THOMAS HUNT MORGAN Professor of Experimental Zoology, Columbia University, New York.

Middleton Goldsmith Lecture delivered before the New York Pathological Society on February 3, 1922.

PRESS OF THE NEW ERA PRINTING COMPANY LANCASTER, PA. 1922

SOME POSSIBLE BEARINGS OF GENETICS ON PATHOLOGY

THOMAS HUNT MORGAN, PROFESSOR EXPERIMENTAL ZOOLOGY, COLUMBIA UNIVERSITY.
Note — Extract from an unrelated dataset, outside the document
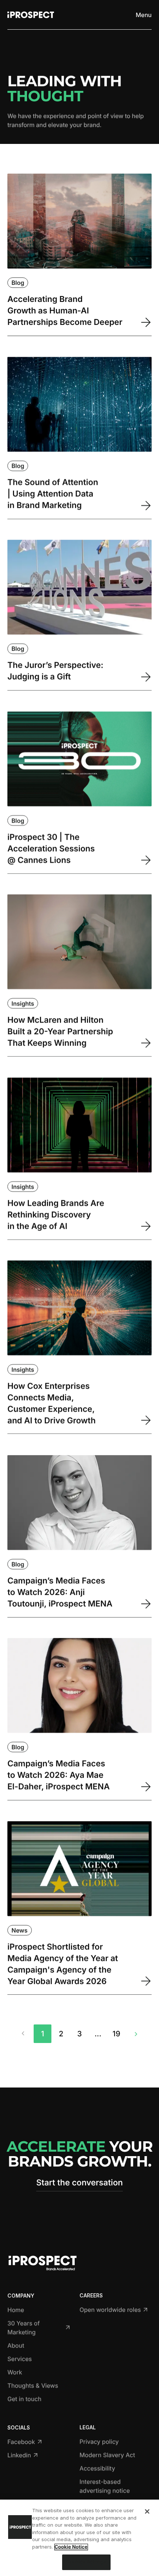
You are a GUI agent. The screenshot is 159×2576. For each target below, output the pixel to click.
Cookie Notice (71, 2547)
It has been pointed out in derision that modern genetics deals, for the most part, with the inheritance of abnormalities and disorders of various kinds--albinos, brachydactyls, cretins, dwarfs, freaks, giants, hermaphrodites, imbeciles, Jukes, Kallikaks, lunatics, morons, polydactyls, runts, simpletons, twins, and Zeros: in a word, with pathological phenomena in a very broad sense. This statement, intended as a reflection on genetics, carries with it an implication that a study dealing with such material cannot be of first rate importance. Such condemnation will probably be received by pathologists with the kind of smile it deserves, and I feel that I am not likely to be called upon here to answer such an indictment. Nevertheless, I am going to ask your indulgence, for a moment, since this slightly malicious statement should not be allowed to pass unchallenged, both because it is inaccurate, and because, even were it true, the result of such work might still be of more importance than its critics seem to realize. The source of this criticism is not without significance. It comes almost always from those whose interests lie in the field of evolution--in the old-fashioned use of that word. Now the articles of all evolutionary platforms include a plank about heredity. This plank is for the most part an ancient article that has been worn pretty thin. It is difficult to replace it with the new wood of Mendelian genetics. Hence, I think, originates the criticism referred to.
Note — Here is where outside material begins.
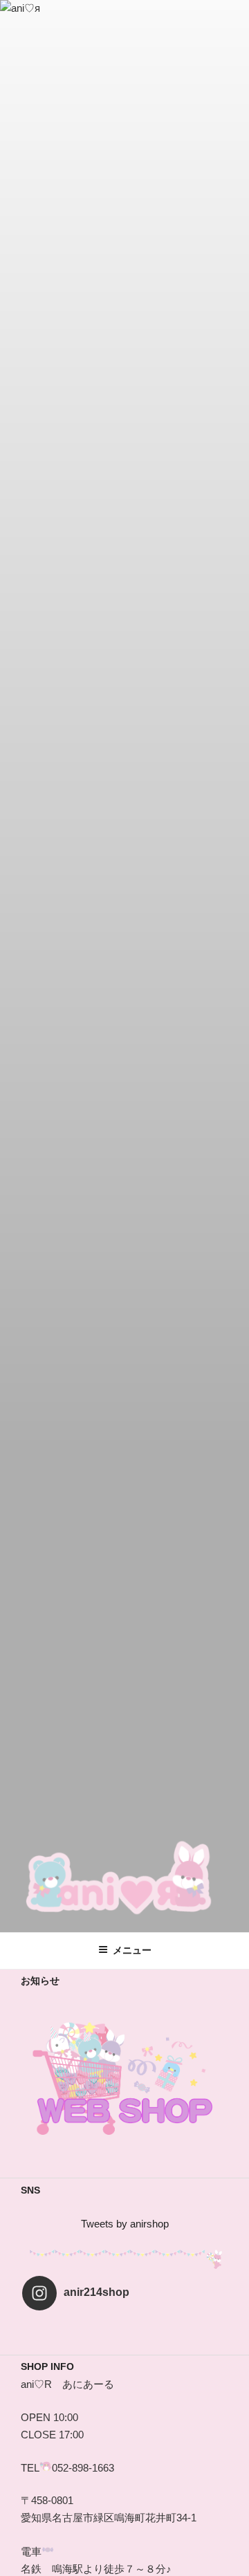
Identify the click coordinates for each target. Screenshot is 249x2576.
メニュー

It is true that the student of Mendelian heredity does not often trouble himself about the nature of the character that he studies. He is concerned rather with its mode of inheritance. But the geneticist knows that opposed to each defect-producing element in the germ-plasm there is a normal partner of that element which we call its allelomorph. We can not study the inheritance of one member of such a pair of genes without at the same time studying the other. Hence whatever we learn about those hereditary elements that stand for defects, we learn just as much about the behavior of the normal partners of those elements. In a word, heredity is not confined to a study of the shuffling of those genes that produce abnormal forms, but is equally concerned with what is going on when normal genes are redistributed. This method of pitting one gene against the other furnishes the only kind of information relating to heredity about which we have precise knowledge.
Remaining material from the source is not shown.